#### What to work on
Filter the lines below and copy each one that contains the string "Show".

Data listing
################

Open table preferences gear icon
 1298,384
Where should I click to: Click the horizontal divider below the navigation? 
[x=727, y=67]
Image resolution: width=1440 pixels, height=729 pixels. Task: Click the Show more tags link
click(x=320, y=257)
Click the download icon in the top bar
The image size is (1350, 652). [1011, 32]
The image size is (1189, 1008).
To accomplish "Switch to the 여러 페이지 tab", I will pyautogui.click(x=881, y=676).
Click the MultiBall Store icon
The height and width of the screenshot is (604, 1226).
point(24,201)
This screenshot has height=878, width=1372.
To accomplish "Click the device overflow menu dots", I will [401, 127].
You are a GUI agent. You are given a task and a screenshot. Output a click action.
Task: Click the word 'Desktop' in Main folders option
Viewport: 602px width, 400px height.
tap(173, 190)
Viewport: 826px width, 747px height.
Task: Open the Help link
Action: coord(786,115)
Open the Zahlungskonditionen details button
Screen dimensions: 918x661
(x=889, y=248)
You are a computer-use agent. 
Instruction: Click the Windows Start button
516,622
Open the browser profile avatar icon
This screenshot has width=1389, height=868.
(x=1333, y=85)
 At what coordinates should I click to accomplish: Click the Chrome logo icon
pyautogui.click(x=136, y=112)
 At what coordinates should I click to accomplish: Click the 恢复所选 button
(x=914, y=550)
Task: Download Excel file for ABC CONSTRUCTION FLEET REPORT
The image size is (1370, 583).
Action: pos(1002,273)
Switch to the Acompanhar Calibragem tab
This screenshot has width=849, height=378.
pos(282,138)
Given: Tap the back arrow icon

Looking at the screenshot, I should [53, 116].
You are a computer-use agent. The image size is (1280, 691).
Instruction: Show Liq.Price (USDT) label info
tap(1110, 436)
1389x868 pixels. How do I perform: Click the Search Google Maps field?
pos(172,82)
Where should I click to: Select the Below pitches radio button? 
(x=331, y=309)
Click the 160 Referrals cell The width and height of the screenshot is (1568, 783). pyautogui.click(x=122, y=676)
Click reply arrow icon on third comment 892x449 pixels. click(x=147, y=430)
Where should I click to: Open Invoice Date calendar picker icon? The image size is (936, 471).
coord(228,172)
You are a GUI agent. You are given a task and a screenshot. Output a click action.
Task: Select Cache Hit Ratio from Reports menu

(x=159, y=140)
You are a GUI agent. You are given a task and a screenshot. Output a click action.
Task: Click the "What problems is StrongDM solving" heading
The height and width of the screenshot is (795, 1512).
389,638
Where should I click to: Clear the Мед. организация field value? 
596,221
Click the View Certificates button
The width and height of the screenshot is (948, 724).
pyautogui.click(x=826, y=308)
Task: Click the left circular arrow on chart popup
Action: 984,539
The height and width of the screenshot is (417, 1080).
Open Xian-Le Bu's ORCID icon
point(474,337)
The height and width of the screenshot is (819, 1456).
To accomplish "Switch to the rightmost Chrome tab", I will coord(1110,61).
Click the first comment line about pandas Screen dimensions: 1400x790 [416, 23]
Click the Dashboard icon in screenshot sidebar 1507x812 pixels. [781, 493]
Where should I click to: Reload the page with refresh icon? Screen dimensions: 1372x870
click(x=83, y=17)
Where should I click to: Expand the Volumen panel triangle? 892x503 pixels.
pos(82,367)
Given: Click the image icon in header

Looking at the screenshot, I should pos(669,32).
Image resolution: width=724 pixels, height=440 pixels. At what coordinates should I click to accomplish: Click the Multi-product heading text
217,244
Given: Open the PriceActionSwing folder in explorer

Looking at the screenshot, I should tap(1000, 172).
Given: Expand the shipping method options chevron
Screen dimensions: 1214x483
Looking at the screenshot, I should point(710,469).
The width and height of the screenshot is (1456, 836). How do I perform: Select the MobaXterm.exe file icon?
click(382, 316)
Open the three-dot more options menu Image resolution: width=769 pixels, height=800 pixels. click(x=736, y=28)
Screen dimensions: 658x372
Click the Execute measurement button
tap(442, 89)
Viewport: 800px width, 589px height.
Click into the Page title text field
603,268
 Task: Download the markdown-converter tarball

################

#### Exercise output
Image resolution: width=1440 pixels, height=729 pixels. Task: Click the Show more tags link
Instruction: Show Liq.Price (USDT) label info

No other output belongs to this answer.